It was news, not so much because of what was said, as who said it: The Conference Board of Canada released a report on rising inequality in Canada today, noting that despite the fact that Canadians are better off than a generation ago, the richest 20% in society are taking an ever-growing share of the economic pie, while the middle and poor are getting less. The Conference Board says that’s a problem.
“High inequality raises two questions. First, what is the impact on the economic well-being of a country? The answer is that high inequality can diminish economic growth if it means that the country is not fully using the skills and capabilities of all its citizens or if it undermines social cohesion, leading to increased social tensions. Second, high inequality raises a moral question about fairness and social justice.”
We agree. Wish I'd written it.
Actually, I'm glad I didn't.
It's one thing when organizations like the CCPA, journalists, and academics weigh in on the significance of rising inequality. It’s quite another when the business establishment does.
In my days as a hired gun I did some contract work for the Conference Board on health economics. The inside joke is that the Conference Board is a not-for-profit organization, not a for-loss operation. They don’t do research that isn’t well-funded and the money comes from probing questions that Canada’s decision-makers, both public and private, are grappling with in real time. That means research on actionable issues, actions that business and government can take.
In the case of the inequality report, the list of funders is a group of no-nonsense power-brokers, as noted on their website.
Acklands-Grainger Inc. Agrium Inc. Banque Nationale du Canada Bell Aliant Bell Canada Gaz Métro GE Canada George Weston Limited Groupe Canam inc. Harvard Developments Inc. Hydro-Québec IBM Canada Ltd. KPMG MSLP Nitro Microsystems Ontario Ministry of Economic Development and Trade Power Corporation of Canada St. Joseph Communications Scotiabank Slaight Communications Inc. Symcor Inc.
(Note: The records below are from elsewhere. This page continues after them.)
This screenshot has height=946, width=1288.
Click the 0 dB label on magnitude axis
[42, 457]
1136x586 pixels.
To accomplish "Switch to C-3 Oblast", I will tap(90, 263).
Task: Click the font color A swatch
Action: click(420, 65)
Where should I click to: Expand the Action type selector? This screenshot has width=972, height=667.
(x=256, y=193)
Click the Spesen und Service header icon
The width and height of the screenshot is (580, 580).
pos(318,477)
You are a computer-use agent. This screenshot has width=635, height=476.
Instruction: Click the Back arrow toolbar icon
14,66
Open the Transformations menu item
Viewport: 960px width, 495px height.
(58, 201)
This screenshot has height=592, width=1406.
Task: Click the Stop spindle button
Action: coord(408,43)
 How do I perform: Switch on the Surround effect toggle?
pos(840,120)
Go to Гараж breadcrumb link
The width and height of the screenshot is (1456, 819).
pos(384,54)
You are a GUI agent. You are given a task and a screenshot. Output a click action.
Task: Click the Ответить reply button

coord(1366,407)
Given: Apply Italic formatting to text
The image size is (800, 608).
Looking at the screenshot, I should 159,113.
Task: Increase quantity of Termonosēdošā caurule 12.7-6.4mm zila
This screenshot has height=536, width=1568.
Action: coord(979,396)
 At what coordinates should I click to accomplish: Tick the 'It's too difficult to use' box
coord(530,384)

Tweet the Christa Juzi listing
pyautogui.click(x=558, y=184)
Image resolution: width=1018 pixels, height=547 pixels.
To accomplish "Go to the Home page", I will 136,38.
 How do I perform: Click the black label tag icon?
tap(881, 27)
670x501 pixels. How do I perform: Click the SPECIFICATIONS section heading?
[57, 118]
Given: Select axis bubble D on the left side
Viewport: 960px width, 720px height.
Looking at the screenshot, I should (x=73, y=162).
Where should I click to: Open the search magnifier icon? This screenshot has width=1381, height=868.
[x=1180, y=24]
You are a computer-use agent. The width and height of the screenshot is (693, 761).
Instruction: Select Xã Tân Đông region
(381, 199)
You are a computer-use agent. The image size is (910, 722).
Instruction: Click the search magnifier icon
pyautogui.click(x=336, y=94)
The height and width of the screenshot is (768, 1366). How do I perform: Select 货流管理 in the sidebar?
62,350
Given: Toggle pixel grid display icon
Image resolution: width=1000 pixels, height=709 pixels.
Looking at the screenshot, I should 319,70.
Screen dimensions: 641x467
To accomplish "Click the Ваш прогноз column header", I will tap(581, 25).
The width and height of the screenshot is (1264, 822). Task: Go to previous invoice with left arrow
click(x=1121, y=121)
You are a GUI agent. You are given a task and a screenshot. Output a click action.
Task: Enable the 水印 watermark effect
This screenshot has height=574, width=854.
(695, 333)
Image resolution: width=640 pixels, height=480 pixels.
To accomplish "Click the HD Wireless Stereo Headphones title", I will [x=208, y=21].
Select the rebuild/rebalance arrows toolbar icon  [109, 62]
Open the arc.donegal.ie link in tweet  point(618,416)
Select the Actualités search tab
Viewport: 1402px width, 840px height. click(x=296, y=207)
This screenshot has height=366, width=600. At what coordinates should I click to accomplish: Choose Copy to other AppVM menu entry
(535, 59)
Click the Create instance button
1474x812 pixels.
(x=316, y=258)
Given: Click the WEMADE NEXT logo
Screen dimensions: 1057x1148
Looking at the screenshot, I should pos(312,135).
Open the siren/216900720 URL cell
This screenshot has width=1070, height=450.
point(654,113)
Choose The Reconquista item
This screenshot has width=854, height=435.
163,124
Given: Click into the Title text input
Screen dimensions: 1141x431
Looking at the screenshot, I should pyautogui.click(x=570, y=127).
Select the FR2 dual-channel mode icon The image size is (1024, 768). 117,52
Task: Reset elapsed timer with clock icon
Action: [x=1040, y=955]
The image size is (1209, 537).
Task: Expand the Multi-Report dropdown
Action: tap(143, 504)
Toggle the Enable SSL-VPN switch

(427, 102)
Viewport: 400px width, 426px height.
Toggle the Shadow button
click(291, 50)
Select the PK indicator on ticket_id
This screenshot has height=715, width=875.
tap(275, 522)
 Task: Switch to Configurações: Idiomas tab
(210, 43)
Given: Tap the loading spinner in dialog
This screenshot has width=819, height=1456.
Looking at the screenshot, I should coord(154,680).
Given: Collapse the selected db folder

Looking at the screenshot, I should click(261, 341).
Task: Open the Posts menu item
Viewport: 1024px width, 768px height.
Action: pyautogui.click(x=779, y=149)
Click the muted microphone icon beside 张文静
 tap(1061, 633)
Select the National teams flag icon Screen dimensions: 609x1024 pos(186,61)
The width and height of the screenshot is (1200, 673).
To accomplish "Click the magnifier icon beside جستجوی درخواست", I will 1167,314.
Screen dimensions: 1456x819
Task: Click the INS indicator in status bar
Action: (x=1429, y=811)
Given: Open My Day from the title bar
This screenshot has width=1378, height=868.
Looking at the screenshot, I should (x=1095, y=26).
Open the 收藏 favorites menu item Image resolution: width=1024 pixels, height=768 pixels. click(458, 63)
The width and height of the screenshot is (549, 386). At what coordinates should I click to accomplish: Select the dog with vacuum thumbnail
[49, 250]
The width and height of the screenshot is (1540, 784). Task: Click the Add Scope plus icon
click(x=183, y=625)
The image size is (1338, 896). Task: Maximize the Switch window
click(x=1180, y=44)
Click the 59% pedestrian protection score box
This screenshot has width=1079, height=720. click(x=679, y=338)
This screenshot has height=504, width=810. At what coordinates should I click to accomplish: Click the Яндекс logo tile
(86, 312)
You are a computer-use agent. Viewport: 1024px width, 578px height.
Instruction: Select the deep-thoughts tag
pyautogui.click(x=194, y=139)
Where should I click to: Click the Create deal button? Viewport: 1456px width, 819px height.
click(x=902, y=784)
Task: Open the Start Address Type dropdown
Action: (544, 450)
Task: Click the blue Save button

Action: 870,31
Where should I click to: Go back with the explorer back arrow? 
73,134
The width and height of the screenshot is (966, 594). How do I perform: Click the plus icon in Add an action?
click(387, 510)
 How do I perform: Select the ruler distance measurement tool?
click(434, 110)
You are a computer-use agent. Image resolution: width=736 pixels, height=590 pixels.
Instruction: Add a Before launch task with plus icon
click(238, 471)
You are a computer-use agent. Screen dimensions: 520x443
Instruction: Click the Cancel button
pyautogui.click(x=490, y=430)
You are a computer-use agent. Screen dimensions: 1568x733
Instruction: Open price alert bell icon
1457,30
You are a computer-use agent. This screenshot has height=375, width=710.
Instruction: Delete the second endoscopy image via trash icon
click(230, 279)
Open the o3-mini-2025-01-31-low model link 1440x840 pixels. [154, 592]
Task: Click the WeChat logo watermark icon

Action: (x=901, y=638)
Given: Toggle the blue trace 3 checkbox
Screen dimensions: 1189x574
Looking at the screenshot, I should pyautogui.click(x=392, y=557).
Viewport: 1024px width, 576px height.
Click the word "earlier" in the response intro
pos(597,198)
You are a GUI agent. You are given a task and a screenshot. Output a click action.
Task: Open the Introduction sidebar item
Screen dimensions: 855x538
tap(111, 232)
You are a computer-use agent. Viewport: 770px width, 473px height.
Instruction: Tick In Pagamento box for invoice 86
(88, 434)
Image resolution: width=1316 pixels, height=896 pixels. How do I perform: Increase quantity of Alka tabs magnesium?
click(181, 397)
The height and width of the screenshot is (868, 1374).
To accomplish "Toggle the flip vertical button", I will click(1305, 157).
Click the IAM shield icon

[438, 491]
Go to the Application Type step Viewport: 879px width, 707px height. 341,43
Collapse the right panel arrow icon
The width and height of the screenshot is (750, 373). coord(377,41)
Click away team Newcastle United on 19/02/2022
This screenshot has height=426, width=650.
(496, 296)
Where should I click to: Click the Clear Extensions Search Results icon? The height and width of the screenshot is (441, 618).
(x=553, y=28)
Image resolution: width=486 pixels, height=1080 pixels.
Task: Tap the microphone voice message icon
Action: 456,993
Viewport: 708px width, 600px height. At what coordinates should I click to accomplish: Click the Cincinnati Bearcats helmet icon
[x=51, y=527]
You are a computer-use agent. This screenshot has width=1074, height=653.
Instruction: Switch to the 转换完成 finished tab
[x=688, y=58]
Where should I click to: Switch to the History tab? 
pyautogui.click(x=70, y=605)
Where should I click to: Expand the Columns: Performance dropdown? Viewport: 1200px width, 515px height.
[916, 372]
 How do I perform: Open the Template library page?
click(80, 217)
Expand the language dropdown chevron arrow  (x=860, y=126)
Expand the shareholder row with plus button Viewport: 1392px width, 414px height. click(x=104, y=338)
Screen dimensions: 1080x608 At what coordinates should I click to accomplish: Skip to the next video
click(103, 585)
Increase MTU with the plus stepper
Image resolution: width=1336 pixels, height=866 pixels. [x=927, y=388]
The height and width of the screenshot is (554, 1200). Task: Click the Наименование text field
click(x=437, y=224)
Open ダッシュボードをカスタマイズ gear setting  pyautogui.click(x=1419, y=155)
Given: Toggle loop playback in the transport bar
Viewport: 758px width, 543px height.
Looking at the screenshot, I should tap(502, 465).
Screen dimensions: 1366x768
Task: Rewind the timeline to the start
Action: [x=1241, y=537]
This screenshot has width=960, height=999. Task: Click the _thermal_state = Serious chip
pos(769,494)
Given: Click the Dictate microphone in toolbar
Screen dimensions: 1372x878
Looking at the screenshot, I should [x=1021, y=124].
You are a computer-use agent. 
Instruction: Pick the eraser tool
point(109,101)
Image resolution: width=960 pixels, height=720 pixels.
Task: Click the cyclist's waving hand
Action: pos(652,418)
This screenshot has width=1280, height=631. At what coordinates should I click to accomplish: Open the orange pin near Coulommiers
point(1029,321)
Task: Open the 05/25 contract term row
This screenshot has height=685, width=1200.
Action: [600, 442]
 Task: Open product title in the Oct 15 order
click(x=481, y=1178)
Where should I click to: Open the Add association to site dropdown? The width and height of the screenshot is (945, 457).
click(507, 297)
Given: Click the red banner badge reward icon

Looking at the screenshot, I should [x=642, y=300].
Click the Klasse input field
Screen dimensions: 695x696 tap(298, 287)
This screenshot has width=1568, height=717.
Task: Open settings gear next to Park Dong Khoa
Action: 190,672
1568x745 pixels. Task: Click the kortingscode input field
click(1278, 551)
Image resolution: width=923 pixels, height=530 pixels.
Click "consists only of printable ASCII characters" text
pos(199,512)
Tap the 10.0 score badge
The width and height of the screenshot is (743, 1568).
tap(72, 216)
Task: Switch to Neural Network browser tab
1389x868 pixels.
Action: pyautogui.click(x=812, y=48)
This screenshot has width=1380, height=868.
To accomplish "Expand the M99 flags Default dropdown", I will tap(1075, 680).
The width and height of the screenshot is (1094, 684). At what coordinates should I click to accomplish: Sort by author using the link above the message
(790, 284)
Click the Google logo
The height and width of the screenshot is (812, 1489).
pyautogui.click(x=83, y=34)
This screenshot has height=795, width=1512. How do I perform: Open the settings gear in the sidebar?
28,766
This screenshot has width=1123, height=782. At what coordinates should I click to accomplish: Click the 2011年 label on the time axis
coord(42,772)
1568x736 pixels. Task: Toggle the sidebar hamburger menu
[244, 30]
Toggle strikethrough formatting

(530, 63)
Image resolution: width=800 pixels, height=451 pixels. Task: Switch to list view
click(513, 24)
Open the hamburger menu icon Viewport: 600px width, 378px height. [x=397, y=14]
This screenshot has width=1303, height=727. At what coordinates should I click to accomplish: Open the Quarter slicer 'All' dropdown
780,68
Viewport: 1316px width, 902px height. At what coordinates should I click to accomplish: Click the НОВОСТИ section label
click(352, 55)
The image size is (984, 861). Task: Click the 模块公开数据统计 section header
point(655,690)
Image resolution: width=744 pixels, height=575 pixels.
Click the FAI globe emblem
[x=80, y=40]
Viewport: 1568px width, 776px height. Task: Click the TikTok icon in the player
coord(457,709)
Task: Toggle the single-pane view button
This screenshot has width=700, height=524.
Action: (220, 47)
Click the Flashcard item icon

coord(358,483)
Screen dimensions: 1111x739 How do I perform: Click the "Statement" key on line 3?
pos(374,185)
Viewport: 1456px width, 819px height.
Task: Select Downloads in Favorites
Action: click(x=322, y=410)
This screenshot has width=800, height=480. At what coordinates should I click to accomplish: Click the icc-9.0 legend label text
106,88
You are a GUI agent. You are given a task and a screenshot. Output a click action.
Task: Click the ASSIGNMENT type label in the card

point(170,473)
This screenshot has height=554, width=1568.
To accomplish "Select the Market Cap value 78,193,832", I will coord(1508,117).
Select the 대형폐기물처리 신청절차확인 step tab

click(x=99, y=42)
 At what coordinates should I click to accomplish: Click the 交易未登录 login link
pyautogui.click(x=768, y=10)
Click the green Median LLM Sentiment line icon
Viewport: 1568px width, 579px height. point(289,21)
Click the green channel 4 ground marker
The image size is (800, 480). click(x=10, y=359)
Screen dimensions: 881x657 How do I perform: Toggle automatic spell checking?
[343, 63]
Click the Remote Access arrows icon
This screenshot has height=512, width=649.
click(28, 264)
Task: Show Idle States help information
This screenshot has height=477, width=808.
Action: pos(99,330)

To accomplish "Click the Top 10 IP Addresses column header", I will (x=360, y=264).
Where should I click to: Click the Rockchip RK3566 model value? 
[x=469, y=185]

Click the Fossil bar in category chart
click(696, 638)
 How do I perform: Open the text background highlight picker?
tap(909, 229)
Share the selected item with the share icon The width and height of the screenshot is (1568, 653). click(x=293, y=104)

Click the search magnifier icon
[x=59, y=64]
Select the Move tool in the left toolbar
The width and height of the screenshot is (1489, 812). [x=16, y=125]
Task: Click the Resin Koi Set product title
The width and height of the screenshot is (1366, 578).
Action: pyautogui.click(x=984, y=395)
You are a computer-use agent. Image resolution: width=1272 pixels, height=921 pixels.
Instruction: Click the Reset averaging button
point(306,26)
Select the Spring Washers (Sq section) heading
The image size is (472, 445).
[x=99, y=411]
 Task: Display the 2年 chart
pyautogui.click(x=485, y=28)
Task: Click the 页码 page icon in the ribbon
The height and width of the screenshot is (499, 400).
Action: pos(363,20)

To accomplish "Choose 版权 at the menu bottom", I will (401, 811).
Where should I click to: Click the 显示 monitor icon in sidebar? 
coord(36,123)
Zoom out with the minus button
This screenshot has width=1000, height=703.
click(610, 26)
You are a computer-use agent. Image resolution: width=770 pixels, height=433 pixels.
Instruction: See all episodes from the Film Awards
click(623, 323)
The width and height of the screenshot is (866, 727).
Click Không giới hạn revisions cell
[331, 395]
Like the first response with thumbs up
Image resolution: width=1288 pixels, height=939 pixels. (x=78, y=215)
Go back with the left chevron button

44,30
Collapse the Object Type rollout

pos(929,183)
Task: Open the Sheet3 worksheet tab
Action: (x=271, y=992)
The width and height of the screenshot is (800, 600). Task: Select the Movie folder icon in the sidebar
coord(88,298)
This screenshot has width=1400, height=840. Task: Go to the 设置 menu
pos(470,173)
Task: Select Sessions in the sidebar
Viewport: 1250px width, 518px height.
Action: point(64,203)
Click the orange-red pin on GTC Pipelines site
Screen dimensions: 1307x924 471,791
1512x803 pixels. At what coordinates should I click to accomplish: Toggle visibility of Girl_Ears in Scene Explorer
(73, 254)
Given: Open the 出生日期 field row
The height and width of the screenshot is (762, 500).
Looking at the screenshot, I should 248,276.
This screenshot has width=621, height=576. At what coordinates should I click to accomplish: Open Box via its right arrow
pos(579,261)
TD Bank Financial Group Telus Corporation The Co-operators Group Limited The Wawanesa Mutual Insurance Company TransAlta Corporation Xerox Canada Ltd.
It’s telling that rising inequality has been identified as a hot topic for this group.
We’re watching the slow-motion train-wreck of rising inequality in the U.S. and though our levels of inequality are less extreme – does anyone do extreme better than the U.S.? – the rate of growth of inequality has been more rapid in Canada over the past decade than at any time in our history, and the richest 1% scored almost a third of all the income growth of the decade preceding the recession. That’s a bigger take than at any time on record, including the Roaring 20s. The Conference Board duly noted these trends.
There is a growing awareness that when the fruits of prosperity are so poorly shared, trouble is not far off, for the economy and for society alike. The Conference Board report is a reflection of the growing concern shown by the business press in Canada, the U.S. and the U.K. in recent months, with stories ranging from national and international income trends to firm-level eye-poppers.
At Davos this year, the World Economic Forum named rising inequality as the “most serious challenge for the world”. Their survey of 580 global decision-makers led to the conclusion that “economic disparity and global governance failures both influence the evolution of many other global risks.” Tackle growing inequality, and you tackle the root of much dysfunction in the world.
The serious thinkers in Canada’s business establishment are waking up to the significance of these facts. Serious thinking about what to do about it cannot be far behind.
Love them or hate them, business leaders are not arm-chair theorists. Their success and power comes from turning thinking into doing.
Progressives may soon have some company in the search for solutions to the problem of rising inequality. Wouldn't it be something if we agree on more than just the nature of the problem?